[[ MATERIAL FOR THIS TASK open ]]

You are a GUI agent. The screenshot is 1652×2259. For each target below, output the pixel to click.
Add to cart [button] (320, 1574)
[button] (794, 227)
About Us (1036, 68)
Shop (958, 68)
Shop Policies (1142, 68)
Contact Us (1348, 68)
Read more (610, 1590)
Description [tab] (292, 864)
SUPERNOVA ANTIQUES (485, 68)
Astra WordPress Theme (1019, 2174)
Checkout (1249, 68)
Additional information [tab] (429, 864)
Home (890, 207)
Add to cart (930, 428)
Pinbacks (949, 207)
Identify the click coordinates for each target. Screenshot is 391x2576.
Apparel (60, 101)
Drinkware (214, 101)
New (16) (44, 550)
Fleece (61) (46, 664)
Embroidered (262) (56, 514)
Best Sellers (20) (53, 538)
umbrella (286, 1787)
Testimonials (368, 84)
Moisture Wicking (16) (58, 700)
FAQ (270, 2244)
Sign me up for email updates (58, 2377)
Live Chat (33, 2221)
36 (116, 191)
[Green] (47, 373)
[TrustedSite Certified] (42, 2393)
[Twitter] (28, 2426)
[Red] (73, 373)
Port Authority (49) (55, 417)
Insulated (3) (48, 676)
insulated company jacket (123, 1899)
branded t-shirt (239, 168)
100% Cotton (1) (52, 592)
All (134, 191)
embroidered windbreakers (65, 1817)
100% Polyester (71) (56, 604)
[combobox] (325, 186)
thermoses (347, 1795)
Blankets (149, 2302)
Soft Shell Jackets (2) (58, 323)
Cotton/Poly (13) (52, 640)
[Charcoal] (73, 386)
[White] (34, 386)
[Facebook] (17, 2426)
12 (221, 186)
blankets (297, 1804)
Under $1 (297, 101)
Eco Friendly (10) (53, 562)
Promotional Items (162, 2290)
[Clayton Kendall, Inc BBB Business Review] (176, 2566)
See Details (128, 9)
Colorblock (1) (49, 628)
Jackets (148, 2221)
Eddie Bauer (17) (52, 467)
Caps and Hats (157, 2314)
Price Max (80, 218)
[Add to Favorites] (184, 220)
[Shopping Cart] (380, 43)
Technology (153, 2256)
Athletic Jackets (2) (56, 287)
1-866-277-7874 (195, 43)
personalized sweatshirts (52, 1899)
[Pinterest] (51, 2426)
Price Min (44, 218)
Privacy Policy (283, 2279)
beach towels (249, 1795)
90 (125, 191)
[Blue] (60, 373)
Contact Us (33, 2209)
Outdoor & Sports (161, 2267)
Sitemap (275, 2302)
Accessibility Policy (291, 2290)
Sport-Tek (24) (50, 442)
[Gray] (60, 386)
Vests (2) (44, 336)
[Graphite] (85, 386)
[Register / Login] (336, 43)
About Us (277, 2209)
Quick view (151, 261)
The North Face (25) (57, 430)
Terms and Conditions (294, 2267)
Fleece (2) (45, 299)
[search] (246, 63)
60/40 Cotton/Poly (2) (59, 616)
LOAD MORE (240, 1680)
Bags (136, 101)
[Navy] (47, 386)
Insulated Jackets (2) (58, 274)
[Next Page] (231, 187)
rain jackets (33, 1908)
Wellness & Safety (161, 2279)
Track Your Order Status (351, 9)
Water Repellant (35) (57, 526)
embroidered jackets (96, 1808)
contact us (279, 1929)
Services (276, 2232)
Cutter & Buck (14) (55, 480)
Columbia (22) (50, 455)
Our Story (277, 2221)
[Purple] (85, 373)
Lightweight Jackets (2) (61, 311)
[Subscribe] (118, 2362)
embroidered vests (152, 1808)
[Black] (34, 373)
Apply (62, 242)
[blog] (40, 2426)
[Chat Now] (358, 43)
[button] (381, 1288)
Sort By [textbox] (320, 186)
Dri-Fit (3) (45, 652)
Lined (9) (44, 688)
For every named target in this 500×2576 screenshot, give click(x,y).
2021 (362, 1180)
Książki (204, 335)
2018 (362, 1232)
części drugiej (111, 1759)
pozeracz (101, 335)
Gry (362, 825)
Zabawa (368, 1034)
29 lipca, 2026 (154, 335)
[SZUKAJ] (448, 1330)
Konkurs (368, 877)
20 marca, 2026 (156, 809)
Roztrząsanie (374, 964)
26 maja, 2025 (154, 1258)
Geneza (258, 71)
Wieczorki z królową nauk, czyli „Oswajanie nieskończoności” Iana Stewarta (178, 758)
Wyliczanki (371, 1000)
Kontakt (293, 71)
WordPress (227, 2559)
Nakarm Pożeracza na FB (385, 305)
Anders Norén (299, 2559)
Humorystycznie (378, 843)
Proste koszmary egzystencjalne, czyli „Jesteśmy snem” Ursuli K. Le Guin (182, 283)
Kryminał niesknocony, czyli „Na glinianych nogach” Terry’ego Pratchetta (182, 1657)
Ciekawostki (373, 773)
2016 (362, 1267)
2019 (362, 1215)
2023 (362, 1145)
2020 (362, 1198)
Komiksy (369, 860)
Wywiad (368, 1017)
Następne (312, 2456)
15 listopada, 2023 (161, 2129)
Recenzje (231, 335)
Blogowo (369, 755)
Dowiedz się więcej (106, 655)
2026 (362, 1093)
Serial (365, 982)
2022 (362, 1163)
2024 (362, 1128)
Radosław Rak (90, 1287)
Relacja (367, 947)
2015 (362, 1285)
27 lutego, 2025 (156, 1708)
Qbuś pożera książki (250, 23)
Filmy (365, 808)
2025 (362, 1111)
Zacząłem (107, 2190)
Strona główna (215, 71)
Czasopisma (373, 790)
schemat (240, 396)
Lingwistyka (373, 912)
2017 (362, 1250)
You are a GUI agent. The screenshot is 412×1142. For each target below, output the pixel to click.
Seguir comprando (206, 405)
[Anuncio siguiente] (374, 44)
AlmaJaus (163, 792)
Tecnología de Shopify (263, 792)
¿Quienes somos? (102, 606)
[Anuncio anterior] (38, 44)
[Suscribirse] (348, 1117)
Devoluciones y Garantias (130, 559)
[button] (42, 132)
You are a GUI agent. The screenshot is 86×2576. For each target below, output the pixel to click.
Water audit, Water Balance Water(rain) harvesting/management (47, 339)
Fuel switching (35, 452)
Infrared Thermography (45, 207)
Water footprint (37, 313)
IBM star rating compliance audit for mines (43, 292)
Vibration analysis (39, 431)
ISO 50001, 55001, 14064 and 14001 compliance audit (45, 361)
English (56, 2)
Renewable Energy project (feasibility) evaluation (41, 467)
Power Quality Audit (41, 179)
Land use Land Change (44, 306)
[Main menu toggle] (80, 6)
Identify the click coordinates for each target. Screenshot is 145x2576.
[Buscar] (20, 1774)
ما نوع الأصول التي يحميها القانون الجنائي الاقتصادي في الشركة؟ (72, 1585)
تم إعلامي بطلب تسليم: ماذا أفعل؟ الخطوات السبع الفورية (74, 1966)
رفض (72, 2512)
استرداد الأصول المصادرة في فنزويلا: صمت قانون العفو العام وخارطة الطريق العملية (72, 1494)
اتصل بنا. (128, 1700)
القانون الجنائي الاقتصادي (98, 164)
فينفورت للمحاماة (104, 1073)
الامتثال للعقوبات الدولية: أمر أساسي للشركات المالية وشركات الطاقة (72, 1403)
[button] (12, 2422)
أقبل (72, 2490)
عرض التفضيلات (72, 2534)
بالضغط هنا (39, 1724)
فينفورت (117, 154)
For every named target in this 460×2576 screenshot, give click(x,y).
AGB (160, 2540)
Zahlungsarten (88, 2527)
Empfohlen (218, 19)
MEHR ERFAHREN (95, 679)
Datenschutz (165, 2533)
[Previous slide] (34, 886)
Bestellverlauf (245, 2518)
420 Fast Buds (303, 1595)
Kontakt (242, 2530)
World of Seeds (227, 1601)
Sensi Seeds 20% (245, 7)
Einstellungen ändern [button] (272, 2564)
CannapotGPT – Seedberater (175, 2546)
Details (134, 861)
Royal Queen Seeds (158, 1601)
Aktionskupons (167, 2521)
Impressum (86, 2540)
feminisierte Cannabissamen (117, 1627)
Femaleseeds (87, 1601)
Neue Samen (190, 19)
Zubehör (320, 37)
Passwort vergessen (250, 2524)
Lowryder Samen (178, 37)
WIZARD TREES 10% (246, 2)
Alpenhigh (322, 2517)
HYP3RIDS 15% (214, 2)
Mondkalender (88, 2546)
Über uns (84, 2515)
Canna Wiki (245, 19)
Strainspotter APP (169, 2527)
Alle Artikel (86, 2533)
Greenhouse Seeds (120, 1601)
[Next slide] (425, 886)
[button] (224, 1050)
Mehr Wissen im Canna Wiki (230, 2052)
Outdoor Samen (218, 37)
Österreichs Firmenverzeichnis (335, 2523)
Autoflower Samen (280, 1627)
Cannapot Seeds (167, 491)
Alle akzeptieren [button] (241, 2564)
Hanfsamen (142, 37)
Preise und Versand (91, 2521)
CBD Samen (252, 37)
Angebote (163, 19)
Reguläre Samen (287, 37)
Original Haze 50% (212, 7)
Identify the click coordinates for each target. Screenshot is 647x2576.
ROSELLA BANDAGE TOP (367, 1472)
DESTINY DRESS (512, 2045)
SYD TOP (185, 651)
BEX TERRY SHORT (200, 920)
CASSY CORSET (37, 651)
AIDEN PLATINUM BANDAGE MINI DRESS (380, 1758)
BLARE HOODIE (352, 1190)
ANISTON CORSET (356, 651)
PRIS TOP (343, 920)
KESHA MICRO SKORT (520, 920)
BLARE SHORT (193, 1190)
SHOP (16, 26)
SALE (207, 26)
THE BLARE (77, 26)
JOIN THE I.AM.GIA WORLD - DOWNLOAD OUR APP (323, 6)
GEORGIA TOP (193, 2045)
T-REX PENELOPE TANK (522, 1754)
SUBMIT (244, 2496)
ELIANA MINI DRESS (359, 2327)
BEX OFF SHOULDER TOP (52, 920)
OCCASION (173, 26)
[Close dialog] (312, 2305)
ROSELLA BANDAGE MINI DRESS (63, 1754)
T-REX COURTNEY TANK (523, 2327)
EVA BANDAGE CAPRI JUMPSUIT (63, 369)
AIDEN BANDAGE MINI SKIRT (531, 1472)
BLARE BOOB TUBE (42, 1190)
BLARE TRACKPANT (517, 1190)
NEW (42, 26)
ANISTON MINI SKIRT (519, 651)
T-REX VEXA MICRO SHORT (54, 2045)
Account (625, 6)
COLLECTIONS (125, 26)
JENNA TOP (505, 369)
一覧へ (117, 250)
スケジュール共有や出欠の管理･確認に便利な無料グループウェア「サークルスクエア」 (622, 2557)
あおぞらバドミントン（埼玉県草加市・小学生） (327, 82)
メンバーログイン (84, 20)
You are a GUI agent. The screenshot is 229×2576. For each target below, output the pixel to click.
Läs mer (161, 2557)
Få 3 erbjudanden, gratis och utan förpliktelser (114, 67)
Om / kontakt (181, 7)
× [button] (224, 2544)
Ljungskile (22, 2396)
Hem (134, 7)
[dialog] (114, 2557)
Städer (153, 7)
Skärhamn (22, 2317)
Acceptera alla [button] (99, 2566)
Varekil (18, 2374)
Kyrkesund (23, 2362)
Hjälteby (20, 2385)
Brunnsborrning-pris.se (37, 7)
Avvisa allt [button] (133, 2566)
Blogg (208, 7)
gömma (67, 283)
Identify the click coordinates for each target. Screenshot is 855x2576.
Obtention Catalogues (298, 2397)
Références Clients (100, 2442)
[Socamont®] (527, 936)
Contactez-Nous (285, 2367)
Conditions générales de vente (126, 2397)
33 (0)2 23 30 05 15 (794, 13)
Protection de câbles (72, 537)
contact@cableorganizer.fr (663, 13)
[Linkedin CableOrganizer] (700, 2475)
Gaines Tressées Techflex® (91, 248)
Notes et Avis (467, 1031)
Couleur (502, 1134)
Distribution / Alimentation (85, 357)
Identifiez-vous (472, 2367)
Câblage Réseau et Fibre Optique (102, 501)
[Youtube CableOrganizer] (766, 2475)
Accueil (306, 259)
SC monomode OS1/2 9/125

[[ MATERIAL FOR THIS TASK closed ]]

EXERCISE GOAL: Within the listing above, give again exactly every line from the line with "English (56, 2)" through the line with "فينفورت (117, 154)", both included, and no other line.

RESPONSE TO THE TASK:
English (56, 2)
Renewable Energy project (feasibility) evaluation (41, 467)
Power Quality Audit (41, 179)
Land use Land Change (44, 306)
[Main menu toggle] (80, 6)
Identify the click coordinates for each target. Screenshot is 145x2576.
[Buscar] (20, 1774)
ما نوع الأصول التي يحميها القانون الجنائي الاقتصادي في الشركة؟ (72, 1585)
تم إعلامي بطلب تسليم: ماذا أفعل؟ الخطوات السبع الفورية (74, 1966)
رفض (72, 2512)
استرداد الأصول المصادرة في فنزويلا: صمت قانون العفو العام وخارطة الطريق العملية (72, 1494)
اتصل بنا. (128, 1700)
القانون الجنائي الاقتصادي (98, 164)
فينفورت للمحاماة (104, 1073)
الامتثال للعقوبات الدولية: أمر أساسي للشركات المالية وشركات الطاقة (72, 1403)
[button] (12, 2422)
أقبل (72, 2490)
عرض التفضيلات (72, 2534)
بالضغط هنا (39, 1724)
فينفورت (117, 154)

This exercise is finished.